Guardini : le voyage initiatique des temps modernes

[Texte paru dans la lettre écologique no 6.]

Un penseur majeur du XXe siècle analyse l’entrée dans la modernité comme un passage de l’humanité à l’âge adulte. Il invite les chrétiens à assumer la part de vérité de la pensée moderne, quel qu’en soit le prix à payer.

Romano Guardini (1885-1968) est un prêtre et théologien allemand, dont le procès de béatification a été ouvert par le pape François.

Entre 1923 et 1939, il enseigne la théologie à Berlin. À la fin de cette période, il rédige une synthèse de sa pensée anthropologique, qui sera traduite en français sous le titre : Le Monde et la Personne. Dans cet essai, Guardini s’interroge sur la façon d’être de l’homme par rapport au monde, en allemand Dasein (littéralement « être-là »). Cet ouvrage est notamment cité comme une référence par Mgr Giampaolo Crepaldi, principal rédacteur du compendium de la doctrine sociale de l’Église.

Guardini y met en lumière trois notions caractéristiques de l’homme moderne : la nature, le sujet et la culture. Il montre que ce cadre de pensée, qui nous est aujourd’hui familier, ne va historiquement pas de soi.

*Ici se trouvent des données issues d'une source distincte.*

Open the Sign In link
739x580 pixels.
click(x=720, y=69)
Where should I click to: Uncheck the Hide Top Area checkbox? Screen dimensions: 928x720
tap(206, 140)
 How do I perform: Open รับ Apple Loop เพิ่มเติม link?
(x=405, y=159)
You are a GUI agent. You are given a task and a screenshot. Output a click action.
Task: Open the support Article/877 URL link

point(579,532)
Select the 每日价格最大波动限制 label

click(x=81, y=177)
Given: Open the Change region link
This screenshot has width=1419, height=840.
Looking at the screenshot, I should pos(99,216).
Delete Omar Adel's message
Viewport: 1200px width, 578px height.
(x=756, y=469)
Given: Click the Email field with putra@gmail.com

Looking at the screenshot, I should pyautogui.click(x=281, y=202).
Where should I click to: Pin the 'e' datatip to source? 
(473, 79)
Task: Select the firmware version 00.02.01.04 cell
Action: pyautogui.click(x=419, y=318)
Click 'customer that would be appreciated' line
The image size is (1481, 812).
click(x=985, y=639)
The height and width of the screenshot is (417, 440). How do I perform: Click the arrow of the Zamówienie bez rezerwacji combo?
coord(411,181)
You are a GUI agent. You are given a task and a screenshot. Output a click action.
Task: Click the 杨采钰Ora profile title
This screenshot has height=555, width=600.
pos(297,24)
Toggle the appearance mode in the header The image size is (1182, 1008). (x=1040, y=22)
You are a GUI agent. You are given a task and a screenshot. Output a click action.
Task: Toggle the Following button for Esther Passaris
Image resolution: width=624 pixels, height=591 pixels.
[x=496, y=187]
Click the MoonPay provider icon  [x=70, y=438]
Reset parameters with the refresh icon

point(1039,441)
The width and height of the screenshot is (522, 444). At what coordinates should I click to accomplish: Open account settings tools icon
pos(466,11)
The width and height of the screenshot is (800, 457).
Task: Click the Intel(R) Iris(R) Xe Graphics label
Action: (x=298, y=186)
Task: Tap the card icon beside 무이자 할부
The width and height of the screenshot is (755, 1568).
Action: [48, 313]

Les trois concepts des temps modernes

Jusqu’au Moyen Âge, le terme de nature est rarement employé. On lui préfère celui de création. À partir de la Renaissance, la nature désigne « la totalité des choses ; tout ce qu’il y a » (p. 17). Mais c’est aussi « un concept de valeur, une norme » (p. 17), qui fonde ultimement le bien. Chez les modernes, la nature en vient à tenir la place de Dieu.

Face à cette nature se tient le sujet. Ce concept est tout aussi rare au Moyen Âge et se déploie pleinement dans la philosophie de Kant. À une époque où on révère les grands génies, « la personnalité apparaît comme un fait premier que l’on ne peut pas dépasser » (p. 21). Le sujet devient lui aussi « principe et norme » (p. 22).

L’action d’un sujet autonome sur une nature autonome devient alors culture. Quand l’homme du Moyen Âge se mettait au service de l’œuvre créatrice de Dieu, l’homme moderne se veut lui-même créateur. Progressivement, la culture « confère l’indépendance à la science, à la politique, à l’art, (…) en les détachant des liens de la foi et même de toute morale » (p. 24).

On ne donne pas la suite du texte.